My favorite part of the Met is the Tiepolo room. I am fascinated by the idea that the small sketches and studies displayed in this room are just tiny fragments of Tiepolo’s much larger, ambitious projects. The way these materials are arranged make them look like easel paintings, but these works actually correspond to huge architectural masterpieces that Tiepolo was famous for decorating in 19th century Europe. I enjoy that Tiepolo’s work can be scaled up and down. Even in its most reductive forms, we still are able to experience the magic of this artist’s touch. I have yet to see his life-sized frescoes or decadent ceilings in Italy and Spain. I think about how most of Tiepolo’s work was received by candle light throughout his lifetime. Intuitively this has become my favorite kind of light with which to see my own paintings. Tiepolo encourages me to see past the dingy, corporate aesthetic of museums and contemporary galleries, in order to imagine a setting for painting that is much more sublime. I find myself often gravitating toward warm, glowing, radiant light. Tiepolo painted with dexterity and speed, often improvising on the final versions of his masterpieces. The way he doesn’t overwork the paint or let it build up too much is particularly appealing to my sensibility. My favorite Tiepolo paintings are buoyant and airy; created by networks of lyrical brush strokes.

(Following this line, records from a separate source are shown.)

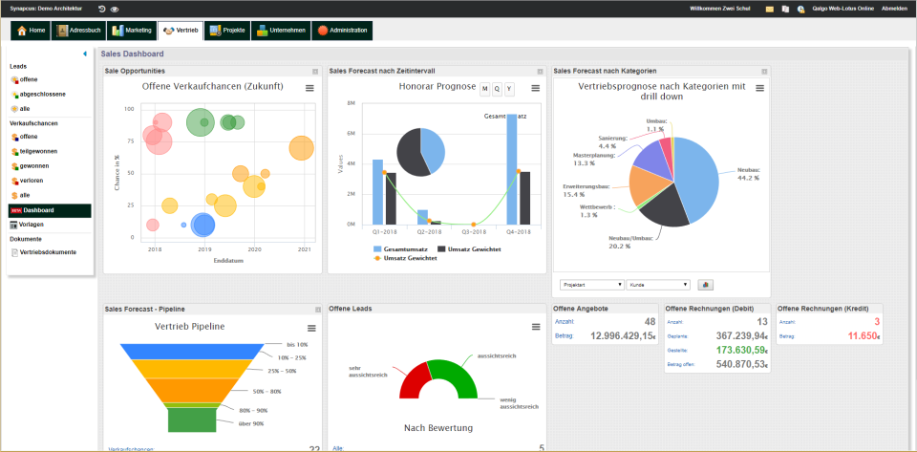This screenshot has height=452, width=917.
Task: Click the chart icon button beside Kunde dropdown
Action: click(x=705, y=285)
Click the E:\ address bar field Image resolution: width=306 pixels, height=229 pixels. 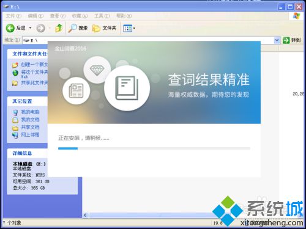click(148, 40)
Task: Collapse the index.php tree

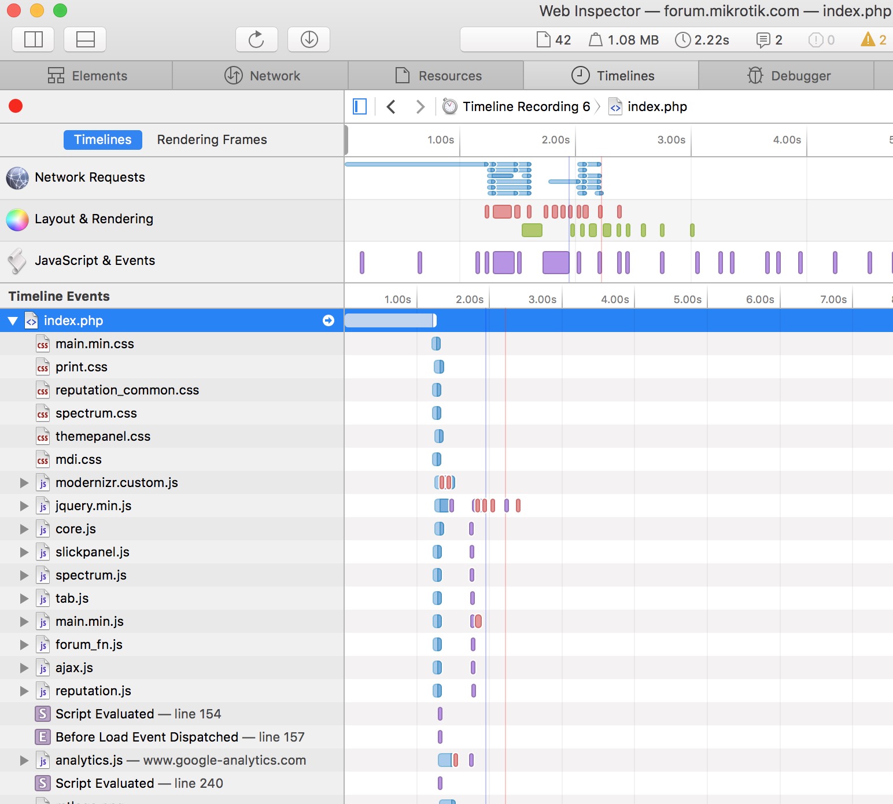Action: pyautogui.click(x=12, y=320)
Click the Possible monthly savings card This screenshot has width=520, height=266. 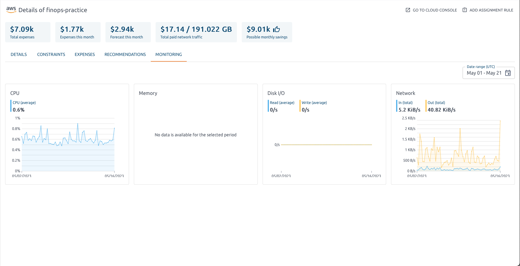pyautogui.click(x=267, y=32)
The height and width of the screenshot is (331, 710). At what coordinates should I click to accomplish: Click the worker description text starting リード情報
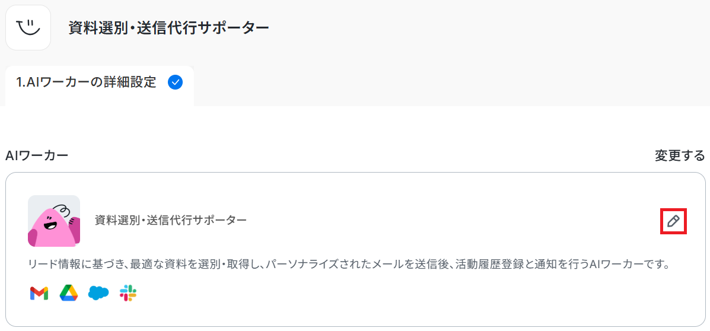pyautogui.click(x=349, y=265)
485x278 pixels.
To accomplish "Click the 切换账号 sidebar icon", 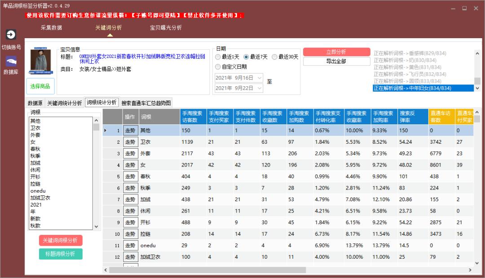I will pyautogui.click(x=10, y=38).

There are many artists I could mention here that I love but none seem like adequate keys to unlocking my own art. I am looking for an artist that is not yet known to me. This artist has figured out how to make art that changes the world. Art that is clever and sincere. Art that cares about more than just painting. Art that understands there are forces at work in the world that would be naive to ignore. Art that weaves justice, optimism, and empathy-building into a discourse about color, light, shape, texture, and size. Art that reads the temperature and sets the tone. Art that does more than hold space. Art that offers solutions. Art that makes people think. Art that is glorified. Art that resists commodification. Art that isn’t tossed around like a trinket by the upper crust. Art that is not about sport, or leisure, but solely focused on leading the way forward. I hope that eventually I will find this artist --- maybe in a book, or at a museum, or dinner party. If not, then I will try my best to become her.